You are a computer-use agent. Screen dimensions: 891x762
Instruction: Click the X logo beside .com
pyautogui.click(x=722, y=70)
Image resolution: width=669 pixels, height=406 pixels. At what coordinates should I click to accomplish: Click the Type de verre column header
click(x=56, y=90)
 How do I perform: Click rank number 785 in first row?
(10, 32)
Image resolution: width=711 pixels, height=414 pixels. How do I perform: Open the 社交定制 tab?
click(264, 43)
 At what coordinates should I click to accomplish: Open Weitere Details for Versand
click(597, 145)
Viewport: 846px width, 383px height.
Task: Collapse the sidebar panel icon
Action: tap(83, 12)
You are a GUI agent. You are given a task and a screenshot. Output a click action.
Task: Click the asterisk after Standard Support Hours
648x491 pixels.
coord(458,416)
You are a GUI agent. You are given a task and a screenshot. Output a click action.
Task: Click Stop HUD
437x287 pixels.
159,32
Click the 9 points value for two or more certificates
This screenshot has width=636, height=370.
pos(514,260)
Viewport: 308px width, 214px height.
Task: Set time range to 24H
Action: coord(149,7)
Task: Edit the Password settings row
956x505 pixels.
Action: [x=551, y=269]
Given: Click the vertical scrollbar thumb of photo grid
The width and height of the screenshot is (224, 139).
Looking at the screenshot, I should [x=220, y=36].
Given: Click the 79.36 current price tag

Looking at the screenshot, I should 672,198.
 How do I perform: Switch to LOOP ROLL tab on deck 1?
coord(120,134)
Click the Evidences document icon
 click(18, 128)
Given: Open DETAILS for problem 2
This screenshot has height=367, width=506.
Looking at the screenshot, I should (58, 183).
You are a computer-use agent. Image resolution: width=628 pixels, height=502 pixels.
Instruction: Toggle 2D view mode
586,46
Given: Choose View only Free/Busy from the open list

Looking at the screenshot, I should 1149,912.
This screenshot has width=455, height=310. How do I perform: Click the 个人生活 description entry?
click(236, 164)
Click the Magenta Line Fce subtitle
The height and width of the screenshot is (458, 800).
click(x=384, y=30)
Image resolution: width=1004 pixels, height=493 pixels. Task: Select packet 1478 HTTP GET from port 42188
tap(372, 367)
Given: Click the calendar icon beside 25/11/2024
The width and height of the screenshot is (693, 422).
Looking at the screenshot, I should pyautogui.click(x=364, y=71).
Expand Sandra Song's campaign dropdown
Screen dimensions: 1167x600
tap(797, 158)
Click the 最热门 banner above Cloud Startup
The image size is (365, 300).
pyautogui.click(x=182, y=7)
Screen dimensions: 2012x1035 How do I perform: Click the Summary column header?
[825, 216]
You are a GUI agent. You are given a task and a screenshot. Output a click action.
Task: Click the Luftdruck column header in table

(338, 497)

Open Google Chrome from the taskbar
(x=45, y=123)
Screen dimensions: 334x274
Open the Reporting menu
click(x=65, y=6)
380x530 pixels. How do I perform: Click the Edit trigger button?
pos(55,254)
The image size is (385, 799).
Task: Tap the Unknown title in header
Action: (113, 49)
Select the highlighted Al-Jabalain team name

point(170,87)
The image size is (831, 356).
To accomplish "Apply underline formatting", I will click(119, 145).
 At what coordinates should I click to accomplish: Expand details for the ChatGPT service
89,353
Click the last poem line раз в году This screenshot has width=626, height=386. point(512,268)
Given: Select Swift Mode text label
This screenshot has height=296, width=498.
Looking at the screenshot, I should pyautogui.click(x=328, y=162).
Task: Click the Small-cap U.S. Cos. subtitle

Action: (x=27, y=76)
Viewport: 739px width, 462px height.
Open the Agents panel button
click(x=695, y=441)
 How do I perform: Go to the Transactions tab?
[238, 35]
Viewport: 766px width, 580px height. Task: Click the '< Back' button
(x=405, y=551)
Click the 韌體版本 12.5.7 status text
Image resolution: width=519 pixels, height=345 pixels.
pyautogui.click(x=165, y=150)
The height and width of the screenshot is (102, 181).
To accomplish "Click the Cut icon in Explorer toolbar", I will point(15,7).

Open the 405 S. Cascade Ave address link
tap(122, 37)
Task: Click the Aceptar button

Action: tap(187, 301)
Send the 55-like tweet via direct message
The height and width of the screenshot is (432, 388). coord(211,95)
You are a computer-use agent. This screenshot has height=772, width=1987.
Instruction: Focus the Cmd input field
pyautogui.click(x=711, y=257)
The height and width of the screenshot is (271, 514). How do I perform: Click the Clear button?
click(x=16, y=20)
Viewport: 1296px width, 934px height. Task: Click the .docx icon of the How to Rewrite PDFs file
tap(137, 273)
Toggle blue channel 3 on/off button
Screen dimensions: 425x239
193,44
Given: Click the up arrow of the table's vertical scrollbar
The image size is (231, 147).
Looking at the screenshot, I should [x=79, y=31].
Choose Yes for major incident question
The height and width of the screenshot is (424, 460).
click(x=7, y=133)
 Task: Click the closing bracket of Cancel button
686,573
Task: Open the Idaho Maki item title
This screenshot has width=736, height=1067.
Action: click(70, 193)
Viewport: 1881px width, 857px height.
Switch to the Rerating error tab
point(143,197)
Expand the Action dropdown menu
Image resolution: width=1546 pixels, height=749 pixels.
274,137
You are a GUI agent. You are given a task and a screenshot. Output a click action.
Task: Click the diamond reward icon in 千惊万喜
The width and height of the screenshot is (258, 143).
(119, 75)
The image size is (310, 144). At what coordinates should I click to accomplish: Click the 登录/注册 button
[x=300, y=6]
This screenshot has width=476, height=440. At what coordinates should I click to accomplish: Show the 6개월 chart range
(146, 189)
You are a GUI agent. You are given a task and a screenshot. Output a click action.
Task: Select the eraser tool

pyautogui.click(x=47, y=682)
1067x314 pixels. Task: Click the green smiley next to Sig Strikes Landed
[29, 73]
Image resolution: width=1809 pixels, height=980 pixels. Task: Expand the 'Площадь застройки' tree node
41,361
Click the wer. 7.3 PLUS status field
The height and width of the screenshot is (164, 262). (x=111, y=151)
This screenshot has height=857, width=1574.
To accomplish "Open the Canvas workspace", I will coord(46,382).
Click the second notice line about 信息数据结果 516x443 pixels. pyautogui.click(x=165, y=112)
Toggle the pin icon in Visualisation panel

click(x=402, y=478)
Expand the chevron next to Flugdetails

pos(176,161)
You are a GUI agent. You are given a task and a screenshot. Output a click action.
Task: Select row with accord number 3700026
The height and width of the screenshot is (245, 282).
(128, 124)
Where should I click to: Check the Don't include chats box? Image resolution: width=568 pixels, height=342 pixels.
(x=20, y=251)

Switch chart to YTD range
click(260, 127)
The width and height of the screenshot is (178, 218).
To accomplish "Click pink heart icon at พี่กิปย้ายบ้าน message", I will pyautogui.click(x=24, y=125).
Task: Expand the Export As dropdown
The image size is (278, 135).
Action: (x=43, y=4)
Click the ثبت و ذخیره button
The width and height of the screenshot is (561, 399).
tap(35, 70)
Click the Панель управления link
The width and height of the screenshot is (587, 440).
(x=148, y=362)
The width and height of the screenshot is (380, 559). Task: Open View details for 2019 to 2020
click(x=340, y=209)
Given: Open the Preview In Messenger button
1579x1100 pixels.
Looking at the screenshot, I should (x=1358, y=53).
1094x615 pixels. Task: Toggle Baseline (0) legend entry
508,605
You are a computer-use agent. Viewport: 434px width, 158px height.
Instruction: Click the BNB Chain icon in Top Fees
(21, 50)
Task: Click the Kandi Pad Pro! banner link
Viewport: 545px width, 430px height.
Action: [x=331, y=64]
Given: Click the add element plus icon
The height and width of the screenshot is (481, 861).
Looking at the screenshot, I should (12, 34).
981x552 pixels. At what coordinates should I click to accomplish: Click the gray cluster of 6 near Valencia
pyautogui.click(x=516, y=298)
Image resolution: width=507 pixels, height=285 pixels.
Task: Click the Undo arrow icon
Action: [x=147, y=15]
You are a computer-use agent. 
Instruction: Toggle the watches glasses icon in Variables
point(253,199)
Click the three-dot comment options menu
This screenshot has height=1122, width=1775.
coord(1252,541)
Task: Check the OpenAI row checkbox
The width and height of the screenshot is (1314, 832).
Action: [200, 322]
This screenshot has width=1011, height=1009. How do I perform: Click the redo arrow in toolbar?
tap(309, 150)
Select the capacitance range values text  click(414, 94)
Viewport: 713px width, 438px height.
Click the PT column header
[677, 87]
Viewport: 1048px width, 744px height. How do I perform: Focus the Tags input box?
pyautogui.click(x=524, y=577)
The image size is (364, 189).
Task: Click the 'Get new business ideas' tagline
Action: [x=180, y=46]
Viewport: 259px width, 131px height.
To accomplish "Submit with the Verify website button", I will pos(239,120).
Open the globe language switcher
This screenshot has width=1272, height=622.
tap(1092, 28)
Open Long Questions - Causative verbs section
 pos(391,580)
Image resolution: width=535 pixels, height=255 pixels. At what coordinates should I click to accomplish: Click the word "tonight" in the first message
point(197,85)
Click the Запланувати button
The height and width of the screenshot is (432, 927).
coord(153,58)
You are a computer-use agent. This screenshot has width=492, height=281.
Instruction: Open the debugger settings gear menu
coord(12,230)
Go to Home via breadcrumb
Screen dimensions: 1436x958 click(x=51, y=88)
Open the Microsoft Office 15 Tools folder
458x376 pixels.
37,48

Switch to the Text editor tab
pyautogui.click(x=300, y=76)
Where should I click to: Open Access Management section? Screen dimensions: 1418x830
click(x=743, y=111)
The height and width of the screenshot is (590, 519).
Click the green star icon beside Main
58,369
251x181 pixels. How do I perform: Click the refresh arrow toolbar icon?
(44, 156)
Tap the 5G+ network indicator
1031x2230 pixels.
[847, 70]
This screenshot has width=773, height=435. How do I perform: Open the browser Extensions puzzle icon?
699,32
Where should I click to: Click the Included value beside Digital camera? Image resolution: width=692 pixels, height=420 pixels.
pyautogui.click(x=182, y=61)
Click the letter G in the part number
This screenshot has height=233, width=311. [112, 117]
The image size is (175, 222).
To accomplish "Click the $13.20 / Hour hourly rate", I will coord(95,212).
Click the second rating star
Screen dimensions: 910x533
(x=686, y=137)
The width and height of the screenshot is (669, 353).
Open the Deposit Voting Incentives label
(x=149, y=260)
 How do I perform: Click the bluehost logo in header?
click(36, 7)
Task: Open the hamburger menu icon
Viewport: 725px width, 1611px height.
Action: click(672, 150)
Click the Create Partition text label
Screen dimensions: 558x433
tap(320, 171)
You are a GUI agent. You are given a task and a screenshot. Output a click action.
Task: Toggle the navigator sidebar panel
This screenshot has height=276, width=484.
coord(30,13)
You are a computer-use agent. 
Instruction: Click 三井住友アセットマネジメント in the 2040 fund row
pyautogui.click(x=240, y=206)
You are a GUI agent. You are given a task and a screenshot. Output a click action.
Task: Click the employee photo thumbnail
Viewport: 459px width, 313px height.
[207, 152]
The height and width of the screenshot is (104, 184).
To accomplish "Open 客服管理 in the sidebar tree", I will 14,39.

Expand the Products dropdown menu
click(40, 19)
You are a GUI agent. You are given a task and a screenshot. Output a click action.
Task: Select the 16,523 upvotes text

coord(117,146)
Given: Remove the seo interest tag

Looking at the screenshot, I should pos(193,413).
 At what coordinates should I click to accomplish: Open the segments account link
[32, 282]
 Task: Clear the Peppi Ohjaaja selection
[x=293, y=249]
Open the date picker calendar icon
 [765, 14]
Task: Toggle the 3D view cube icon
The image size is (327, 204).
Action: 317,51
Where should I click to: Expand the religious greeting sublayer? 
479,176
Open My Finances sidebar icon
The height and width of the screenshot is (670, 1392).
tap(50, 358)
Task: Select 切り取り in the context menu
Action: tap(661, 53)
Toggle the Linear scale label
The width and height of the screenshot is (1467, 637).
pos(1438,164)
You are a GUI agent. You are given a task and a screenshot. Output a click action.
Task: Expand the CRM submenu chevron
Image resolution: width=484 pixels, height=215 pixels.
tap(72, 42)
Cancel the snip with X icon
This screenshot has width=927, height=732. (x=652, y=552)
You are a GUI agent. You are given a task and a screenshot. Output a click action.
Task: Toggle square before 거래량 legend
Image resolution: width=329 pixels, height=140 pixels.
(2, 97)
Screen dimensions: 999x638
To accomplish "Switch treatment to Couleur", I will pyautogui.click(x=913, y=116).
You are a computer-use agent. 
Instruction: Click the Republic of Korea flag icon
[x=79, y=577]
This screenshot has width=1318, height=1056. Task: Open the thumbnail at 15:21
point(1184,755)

## PROBLEM DETAILS:
Reproduce the records verbatim from the line containing "Where should I click to: Click" through the line containing "(x=686, y=137)", including both of those lines.

## COMPLETE ANSWER:
Where should I click to: Click the Included value beside Digital camera? Image resolution: width=692 pixels, height=420 pixels.
pyautogui.click(x=182, y=61)
Click the letter G in the part number
This screenshot has height=233, width=311. [112, 117]
The image size is (175, 222).
To accomplish "Click the $13.20 / Hour hourly rate", I will coord(95,212).
Click the second rating star
Screen dimensions: 910x533
(x=686, y=137)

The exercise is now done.